En su discurso de la victoria, Duque dijo que quería ser el mandatario “de todos los colombianos, de la unidad”. Él podrá quererlo y decirlo, está en su derecho, pero jamás será el mío. Yo acepto la derrota, pero digo no. Es mi único, desesperado y casi risible poder: el de decir no. Ellos vencieron, pero al menos a mí no me convencieron, ni me convencerán. Por eso sólo me queda resistir, tal vez en silencio. Y vigilar.
¿A qué le digo no? A un gobierno que, en campaña, se ofreció como el del cambio generacional, pero que debe responderles a tres expresidentes y al pozo séptico de la política reciente. Digo no a una campaña que, en la recta final, prometió no hacer trizas el acuerdo de paz, pero que hoy, sin haberse aún posesionado, conspira contra él. Le digo no a ese neoliberalismo costumbrista que ya aplicó Uribe, según el cual el campesino debe sentirse orgulloso de ser pobre y limpio de corazón, en traje típico, y aceptar que su acceso al capital y a la ciudadanía está históricamente limitado por su condición. No a ese cónclave de vampiros electorales denunciados por la Fiscalía, todos de la coalición del nuevo gobierno. No a esa jauría de viejos mafiosos que pusieron de carnada a un jovencito rubicundo para que el pueblo mordiera el anzuelo, y que ahora dicen, sin vergüenza, que el mozuelo de cachumbos podrá ser el presidente, pero el verdadero jefe es Uribe.
Duque no podrá jamás representarme, pues para ello tendría que traicionar a su jefe.

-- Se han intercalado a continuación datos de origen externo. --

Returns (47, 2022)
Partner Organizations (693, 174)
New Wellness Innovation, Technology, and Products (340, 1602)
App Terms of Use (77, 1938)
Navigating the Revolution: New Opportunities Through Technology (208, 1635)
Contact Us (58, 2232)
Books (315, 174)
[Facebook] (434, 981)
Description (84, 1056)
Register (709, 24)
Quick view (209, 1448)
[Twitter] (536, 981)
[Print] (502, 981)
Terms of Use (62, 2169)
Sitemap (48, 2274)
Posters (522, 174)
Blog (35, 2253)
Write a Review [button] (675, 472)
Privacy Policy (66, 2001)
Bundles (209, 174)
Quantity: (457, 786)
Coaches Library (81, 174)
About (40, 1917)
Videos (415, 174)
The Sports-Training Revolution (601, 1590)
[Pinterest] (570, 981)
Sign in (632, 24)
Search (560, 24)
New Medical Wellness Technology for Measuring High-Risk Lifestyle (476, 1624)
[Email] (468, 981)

Y no lo hará y no creo que deba hacerlo, aunque estoy seguro de que tarde o temprano Uribe, como Julio César, acabará apuñalado por sus propios senadores, fastidiados por su enorme poder. Si a esa masa electoral no le importó que Uribe fuera sospechoso de crímenes y creación de grupos paramilitares, entre otras cosillas, es porque este país está radicalmente enfermo, y Duque, en el fondo, es sólo el termómetro. Cuesta creer que las mayorías sean así, pero las urnas lo demuestran: son así. Ganaron, ahí tienen el país. Pediría que no humillen a las víctimas ni a las madres de Soacha, que piensen en los campesinos despojados de sus tierras y procuren mantener la paz. Aunque pueden no hacer nada de esto, pues así los eligieron. Quienes perdimos ya veremos qué hacer y cómo resistir, pues perder es un oficio triste, sí, pero también un asunto de valientes. Y por eso volveremos.